Groundbreaking tracking technology that has revealed new insights into how desert ants navigate their complex world could inspire the next generation of smart, efficient robots.

An international research collaboration involving the University of Sheffield has developed new tracking technology that uses computer vision – a field of computer science that programs computers to interpret and understand images and videos – to track individual desert ants throughout their foraging lives. This tool documents an ant’s journey from the time it leaves its nest until it returns to its colony in search of food.

Their new dataset revealed that ants learn incredibly quickly—remembering their routes home after only one successful trip. But interestingly, their external pathways evolved over time indicating different strategies for exploitation versus exploration. The high-precision data also revealed an underlying oscillatory movement invisible to the human eye, which may explain how ants generate complex search patterns to adapt to current conditions.

The new software works across animal species and uses video captured using standard cameras, is already being adopted by numerous international research groups, and is ideally suited for citizen science projects. The high-precision data collected is crucial to understanding how the brain can guide animals in their complex worlds, which could inspire a new generation of bioinspired robots.

Senior Lecturer in Machine Learning and Robotics in the University’s Department of Computer Science Dr. New technology and dataset produced by Michael Mangan, Lars Halk and Benjamin Risse of the University of Münster, with Antoine Wistrach and Leo Clement of the Center for Integrative. Toulouse and Barbara Webb of the University of Edinburgh show in a new study published in the journal Biology – Science Advances.

The study describes how CATER (Combined Animal Tracking and Environment Reconstruction) uses artificial intelligence and computer vision to track the insect’s position in video captured using off-the-shelf cameras. The system can also detect small objects hard to see by eye, and is robust to background clutter, obstacles and shadows allowing it to function in an animal’s natural habitat where other systems fail.

Dr. is a senior lecturer in machine learning and robotics at the University of Sheffield. Michael Mangan said, “We got this data during a summer field trip, but it took 10 years to build a system capable of extracting the data, so you could say it was a decade in the making.

“I have always been fascinated by how these insects can navigate long distances – up to 1km – in such restricted landscapes where temperatures exceed 50 degrees Celsius.

“Until now, desert ants have been tracked by hand using pen and paper, which involves creating a grid on the ground with string and stakes and monitoring their behavior within the grid. Another method used to get around this is differential global tracking. is using a positioning system (GPS)—but the equipment is expensive and less precise.

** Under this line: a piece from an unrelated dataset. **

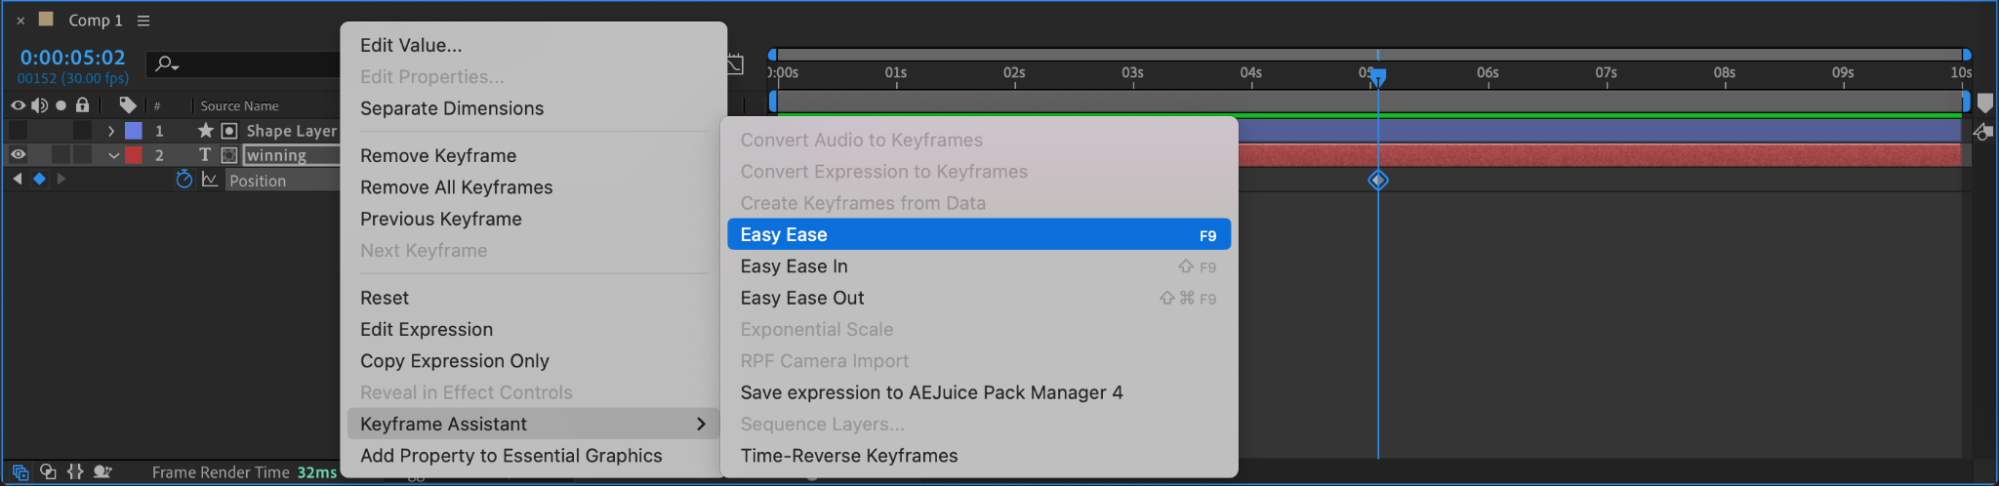Expand the Shape Layer properties

(x=111, y=131)
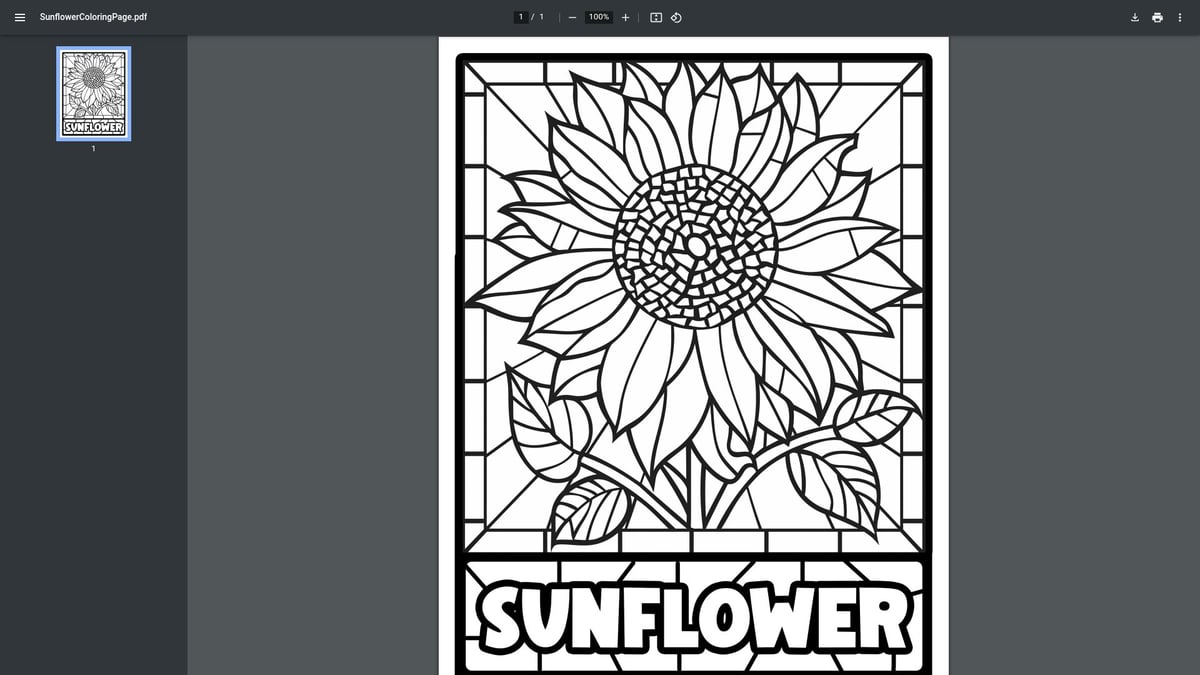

“The lack of a low-cost, robust way to capture specific insect paths in the field has created a gap in our knowledge about the behavior of desert ants. In particular, how they learn visual paths, how quickly they do so, and what strategies they adopt. He can make the task easier.”

CATER’s new visual tracking method addresses these challenges by capturing high-resolution footage of ants in their natural environment and using imaging technology to identify individual ants based on motion alone. An innovative image mosaicing technique is used to reconstruct or stitch together the landscape from high resolution imagery. This new approach bridges the gap between field and laboratory studies by providing unique insights into the navigational behavior of ants. Such data will be crucial in explaining how animals with brains smaller than a pinhead navigate their complex environments so efficiently.

Such insights are already being turned into commercial products by Sheffield spin-out company Opteran, who are reverse engineering insect brains to produce extremely robust autonomy using low-cost sensors and computing.

Dr. Mangan said, “Desert ants are the ideal inspiration for the next generation of robots—they navigate long distances in harsh environments and don’t rely on pheromone trails like other ants or GPS and 5G like current robots.

“We hope our tool will allow us to build a more complete picture of how insects learn to pilot through their habitat, bring new scientific knowledge and inform engineers on how they can create similarly capable artificial systems.”